**DIRECTIONS**
**A.** Name every work by Burke that the passage about Edmund Burke mentions by title.
**B.** Translate this sentence from the passage about Edmund Burke into Spanish: "Burke moved to London in 1750, where he continued to study law."
**C.** Carry on writing the passage about Edmund Burke from the point where it ends.

━━ PASSAGE PROVIDED

Edmund Burke (1729-1797) was an Anglo-Irish statesman and political thinker. His most famous work is Reflections on the Revolution in France a critique of the social and political turmoil in that country in the final decade of the 18th century. Burke advocated only gradual change to political and social institutions which had already proved themselves of value over time.
Early Life
Edmund Burke was born in Dublin, Ireland, on 12 January 1729. Edmund's mother was a Catholic while his father was a Protestant, who earned his living as a lawyer. Edmund studied law at Trinity College in Dublin from 1744 to 1748. Burke moved to London in 1750, where he continued to study law. It was politics that really attracted Burke, though, and he entertained ambitions as a man of letters.
Ideas on the Sublime
In 1756, Burke published his first important work, A Vindication of Natural Society. Here he assessed the latest trends in social theory. Burke's second important work, published in 1757 (but written a decade earlier), was a treatise on aesthetics titled Philosophical Inquiry into the Origin of our Ideas on the Sublime and the Beautiful. In this work Burke "explores the nature of 'negative' pleasures, that is, irrational and mixed feelings of pleasure and pain, of attraction and terror" (Yolton, 72). The sublime, that is the interaction between reason and emotion, was a concept that preoccupied many Enlightenment thinkers. The historian S. Blackburn describes the significance of Burke's work: "[It] marked a very early Romantic turn away from the 18th-century aesthetic of clarity and order, in favour of the imaginative power of the unbounded and infinite, and the unstated and unknown" (66). Burke was challenging the idea that reason was the best faculty to deal with the world and expand our knowledge of it. Reason was a cornerstone of the Scientific Revolution and the Enlightenment movement, but Burke, nevertheless, insisted that emotion (what we today might call intuition or creative imagination) had its place in the learning process. he wrote:
Whatever turns the soul inward on itself, tends to concentrate its forces and to fit it for greater and stronger flights of science.

━━━━
━━ SUPPLIED DATA

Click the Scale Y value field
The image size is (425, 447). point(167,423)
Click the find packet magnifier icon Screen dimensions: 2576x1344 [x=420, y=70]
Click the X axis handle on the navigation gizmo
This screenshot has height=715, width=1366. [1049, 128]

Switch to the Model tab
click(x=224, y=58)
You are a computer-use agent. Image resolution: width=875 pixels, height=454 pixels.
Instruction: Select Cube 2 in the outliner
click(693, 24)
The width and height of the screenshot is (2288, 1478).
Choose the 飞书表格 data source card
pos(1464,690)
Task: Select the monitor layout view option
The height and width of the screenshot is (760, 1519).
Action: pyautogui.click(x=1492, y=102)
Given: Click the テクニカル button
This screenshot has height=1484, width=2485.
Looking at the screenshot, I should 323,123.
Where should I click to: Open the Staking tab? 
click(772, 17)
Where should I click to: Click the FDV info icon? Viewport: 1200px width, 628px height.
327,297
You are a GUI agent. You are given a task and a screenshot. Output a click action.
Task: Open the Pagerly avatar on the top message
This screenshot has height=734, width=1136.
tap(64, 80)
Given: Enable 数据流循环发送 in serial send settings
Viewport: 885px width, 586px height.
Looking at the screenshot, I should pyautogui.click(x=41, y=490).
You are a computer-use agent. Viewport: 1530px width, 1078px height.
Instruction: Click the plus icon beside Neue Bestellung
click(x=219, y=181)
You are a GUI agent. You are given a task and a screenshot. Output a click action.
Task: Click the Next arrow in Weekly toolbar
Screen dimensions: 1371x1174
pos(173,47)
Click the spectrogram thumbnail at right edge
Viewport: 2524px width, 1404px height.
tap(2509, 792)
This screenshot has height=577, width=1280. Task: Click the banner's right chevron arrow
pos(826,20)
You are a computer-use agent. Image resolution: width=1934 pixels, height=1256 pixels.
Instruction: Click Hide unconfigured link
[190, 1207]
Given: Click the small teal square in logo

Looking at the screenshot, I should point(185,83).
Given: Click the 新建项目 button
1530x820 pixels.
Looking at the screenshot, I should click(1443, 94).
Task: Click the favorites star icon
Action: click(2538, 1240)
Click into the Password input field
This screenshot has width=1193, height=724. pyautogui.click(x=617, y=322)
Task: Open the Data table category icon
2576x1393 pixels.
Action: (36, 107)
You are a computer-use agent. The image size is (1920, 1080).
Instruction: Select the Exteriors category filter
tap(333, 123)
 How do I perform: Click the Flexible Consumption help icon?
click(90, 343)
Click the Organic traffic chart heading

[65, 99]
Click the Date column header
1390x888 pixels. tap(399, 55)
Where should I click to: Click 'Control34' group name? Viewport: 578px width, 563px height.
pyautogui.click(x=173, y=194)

━━━━

**THE ANSWERS**
**A.**
- Reflections on the Revolution in France
- A Vindication of Natural Society
- Philosophical Inquiry into the Origin of our Ideas on the Sublime and the Beautiful

**B.** Burke se mudó a Londres en 1750, donde continuó estudiando derecho.

**C.**
Whenever the wisdom of our Creator intended that we should be affected with any thing, he did not confine the exercise of his design to the languid and precarious operation of our reason; but he endued it with powers and properties that prevent [i.e anticipate] the understanding, and even the will, which seizing upon the senses and imagination, captivate the soul before the understanding is ready either to join with them or to oppose them.
(Hampson, 193)
Party Politics
In 1757, Burke married Jane Nugent. The next year, he began to work as a journalist and editor for the Annual Register, which became a popular annual publication that summarised the previous year's events, particularly in politics and foreign affairs. In 1761, Burke was determined to enter practical politics and so he moved back to Ireland to take up a position as secretary to the Duke of Hamilton. At the time, Hamilton was responsible for the British administration in Ireland.
In 1765, Burke entered even higher politics when he began to work as secretary for Lord Rockingham, First Lord of the Treasury and one of the most influential Whig politicians. Burke held this position until 1782, and he remained a part of the Rockingham Whig faction for most of his political career. In 1765, thanks to Rockingham's patronage, Burke was elected as Member of Parliament for Wendover in the English county of Buckinghamshire, a position he held until 1774. He represented the Whig party but firmly believed that an MP should follow his own inclinations above those of party politics and should hold as a priority the welfare and best interests of the whole nation, not only those of his particular constituents. Burke, as the historian H. Chisick puts it, "creatively balanced pragmatism and principle" (93). From 1774 until 1780, he served as MP for Bristol, and from 1780 until 1794, he was MP for Malton in Yorkshire.
Burke believed in conservatism, social hierarchy, and free commerce. For these ideas, Burke is often credited as "the founding thinker of the modern conservative political tradition" (Chisick, 92). Burke was, though, a liberal according to the political situation of his own times. Burke had travelled across the European continent, and he believed in the common heritage of European states: "No citizen of Europe could be altogether an exile in any part of it…When a man travelled or resided for health, pleasure, business, or necessity from his country, he never felt himself quite abroad" (Cameron, 21).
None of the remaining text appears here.